Co zrobicie jak Baden powie, że nic się nie stało?
Nic mnie bardziej nie brzydzi niż nieszczery entuzjazm. Pisałem już o tym wczoraj ale jeszcze powtórzę - nawet jeśli cokolwiek zostanie ustalone w wyniku ekshumacji nie zmieni to sytuacji ani na jotę. Będzie to tylko powód do kolejnych przedstawień, nieszczerych dyskusji o tym co mogło się tam stać naprawdę.
Nie tak dawno wszyscy ekscytowali się obietnicą ujawnienia dokumentów dotyczących katastrofy w Giblartarze. I co? Okazało się, że nie doszło tam do zamachu, ale do zwykłego wypadku lotniczego jakich wiele. Nikt się nawet nie zająknął na temat okoliczności brzegowych tego wydarzenia, na temat pozostawienia Polski sam na sam ze Stalinem. Więcej, w tym roku BBC wyprodukował dokument o polskich lotnikach w Wielkiej Brytanii, który nie został wyemitowany w państwowych telewizjach na Wyspach. Nie został wyemitowany, żeby nie psuć brytolom satysfakcji z sukcesu, z ciężko wywalczonego zwycięstwa nad Hitlerem. Nie został wyemitowany na pohybel nam. I to jest oczywiste. Nikt jednak nawet nie patrzy w tamtą stronę, bo zbliża się największy showman światowej patologii. Ponoć pracował nad szczątkami Kenndy'ego. I co? To ma być rekomendacja? To jest raczej przyczynek do kpin według mnie. Czego oczekujecie po tym człowieku? Jeśli ktoś sam nie potrafi bronić swoich zmarłych, a przez dwa lata nikt nie pomógł rodzinom ofiar w uzyskaniu pozwolenia na ekshumację, albo - bo właściwie czemu nie - w przeprowadzeniu tej ekshumacji bez pozwolenia, nie może liczyć na pomoc niczyją. Może liczyć jedynie na to, że zostanie po raz kolejny wykorzystany. A być może także wyszydzony. Nie jesteście na to gotowi, bo wszystkim się zdaje, że oto nadchodzi sojusznik. O ludzie!
Kiedy widzę te wszystkie wpisy mam wrażenie, że największą satysfakcją dla ludzi entuzjazmujących się ekshumacją byłoby gdyby BBC nakręciła o tym film i puszczała przez pół roku na kanałach edukacyjnych. O! Ileż by wtedy było radości. Film o nas zrobili, film, słyszycie! Bo robienie filmów jest przecież najważniejsze. Prawda?

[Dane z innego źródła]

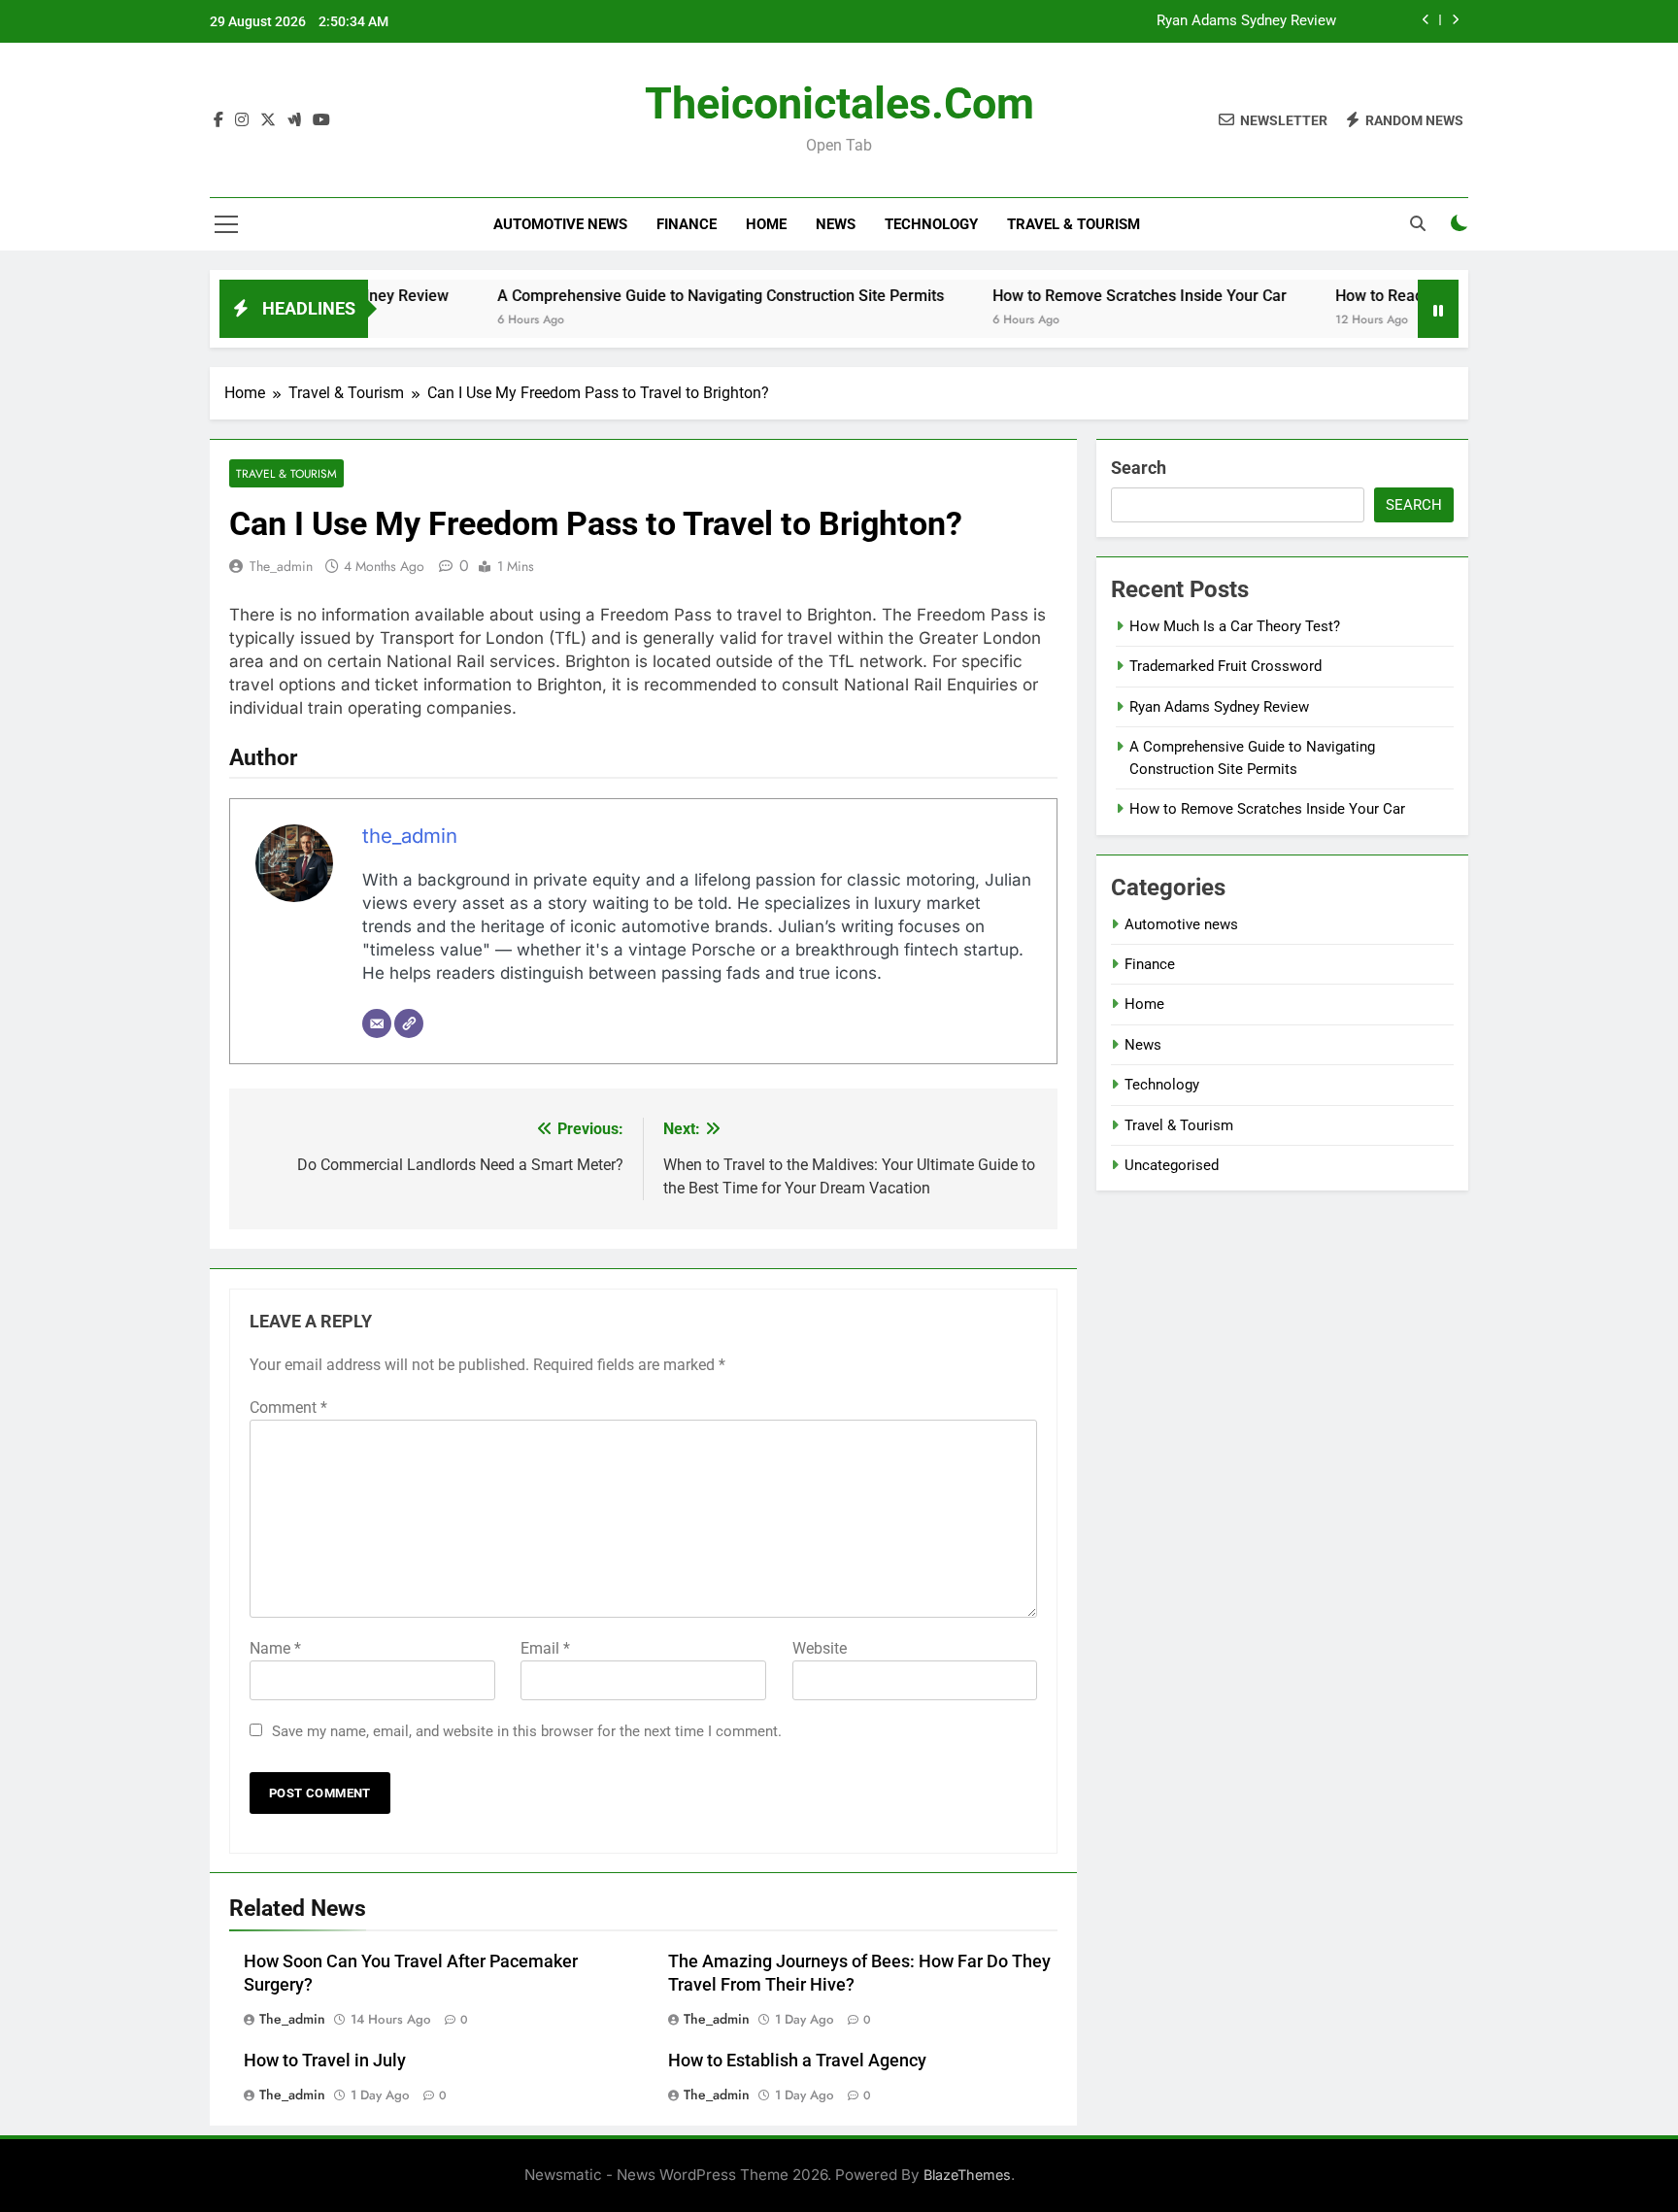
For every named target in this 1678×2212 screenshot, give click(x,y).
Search (1138, 467)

Przedstawienia są najważniejsze. I to właśnie będzie przedstawienie. Amerykanie nie zrobią nic, co mogłoby zakłócić ich stosunki z Rosją. Po prostu. A jeśli zrobią to nie za darmo. Zgadzając się więc na tę ekshumację dziś, nie dość, że oddajecie te szczątki w pacht, to jeszcze będziecie do tego dopłacać przez długie miesiące, a może i lata. Trzeba ich było ekshumować od razu. Trzeba było wtargnąć na lotnisko i rozpieprzyć te trumny na oczach publiki i kamerzystów. To właśnie należało zrobić. Wy jednak chcecie jednego - żeby uznawano was za ludzi kulturalnych i cywilizowanych, bo to wam podnosi samoocenę. Są jednak sytuację, w których nie wolno się zachowywać w taki sposób i te wszystkie dni po 10 kwietnia roku 2010 były taką właśnie sytuacją. Dziś szczątki te to już tylko karta w politycznej rozgrywce. A wy chcecie sobie popatrzeć w telewizor poprzez ażurowe skarpety, leżąc na kanapie i podumać jak to świetnie, że się w końcu udało. Otóż nic się nie udało i nic się udać już nie może. Jest za późno.